Но Брежнев обещал восстановить «коллективное руководство». Теперь ему приходилось доказывать, что он держит свое слово. Это было тем важнее, что он не хотел, как Хрущев в 1957 или 1964 гг., оказаться под прицелом заговорщиков1276
. Благодаря своему богатому административному опыту, приобретенному при Сталине и Хрущеве, Брежнев хорошо знал механизмы власти и душевный склад членов Президиума. Ему, организатору путча, было лучше, чем всем остальным, известно, что Хрущева сместили не из-за неприятия его политических взглядов, а из-за стиля руководства. Брежнев, однако, считал себя альтернативой не только Хрущеву, но и Сталину. Оба обрекали способных людей на гибель: один репрессиями, другой – унижениями и отстранением от должности. Брежнев же провозгласил: «При Сталине люди боялись репрессий, при Хрущеве – реорганизаций и перестановок. Народ не был уверен в завтрашнем дне.
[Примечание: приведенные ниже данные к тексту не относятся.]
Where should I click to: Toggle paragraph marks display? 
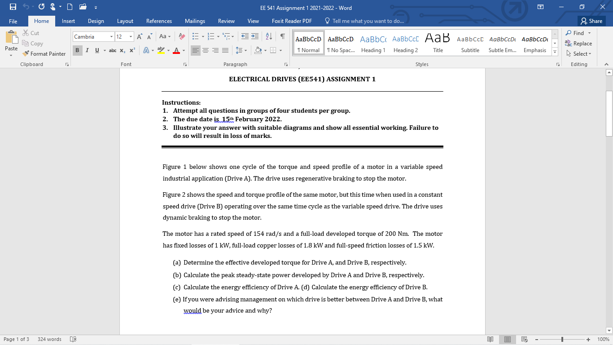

Поэтому советский народ должен получить в дальнейшем спокойную жизнь для плодотворной работы»1277.Итак, Брежнев внедрял свой «сценарий власти», основанный на принципе «доверие и попечительство». Это понятие ввел американский историк Ричард С. Уортман, чтобы с его помощью объяснить силу русских царей. Она основывалась не на физическом насилии, но в большей степени на мифе, согласно которому цари посланы народу богом, чтобы спасти и сохранить Россию. Этот миф не только поддерживался с помощью церемоний, ритуалов и парадов, живописи, изображений на монетах и сказок, но он превратился в истину, не подлежавшую критическому рассмотрению1278
. Миф о божественном спасителе оставался неизменным, но при этом каждый царь или царица избирали собственный «сценарий власти», с помощью которого он или она приспосабливал(а) миф к своей личности. Екатерина Великая избрала лейтмотивом своего властвования «любовь и науку», Николай I позиционировал себя как «любящего отца семейства» и т. д.1279 Перед подданными разворачивался «театр власти», канонизированный в «картинах», текстах и распределении ролей и не подлежащий критике. Главным здесь было участие в инсценировке аристократической элиты, и превращение ее самой в часть сценария. Высшее дворянство присутствовало на церемониях, парадах и ритуалах и тем самым не только поддерживало царскую власть, но и чувствовало себя в результате этого возвысившимся и избранным.Сколь бы насильственной ни была власть в Советском Союзе при Сталине, она все равно основывалась на мифе, воплощавшемся руководителями партии и опиравшемся на партийную элиту. Партия и Политбюро во главе ее считались авангардом борьбы за прогресс, просвещение и процветающее будущее1280
. При этом партия претендовала на то, что ее борьба и победы основываются на исторической необходимости и законах науки1281. Ввиду постоянной угрозы со стороны «империалистических» держав, отсталости страны, унаследованной от царей, и незрелости собственного населения, партия должна была, согласно мифу, действовать как сильная сплоченная организация1282. Поэтому Ленин запретил в 1921 г. образование фракций, Сталин же с 1922 г. постепенно превращал генерального секретаря в единственно истинного выразителя воли руководящего коллектива1283. К. Н. Брутенц, сотрудник Брежнева, разъясняет: «Абсолютная власть генсека обеспечивалась не только силовыми факторами, но и прочно закрепившейся в партии традицией безусловного послушания. Оно глубоко въелось в партийную практику, в психологию кадров, порождая дефицит самодеятельности и самостоятельности»1284. Иными словами, миф о находящемся под угрозой и борющемся авангарде способствовал тому, что, с одной стороны, партия была обязана слепо следовать за своим вождем, но с другой – генеральный секретарь должен был убедить: именно он и представляет коллективную волю.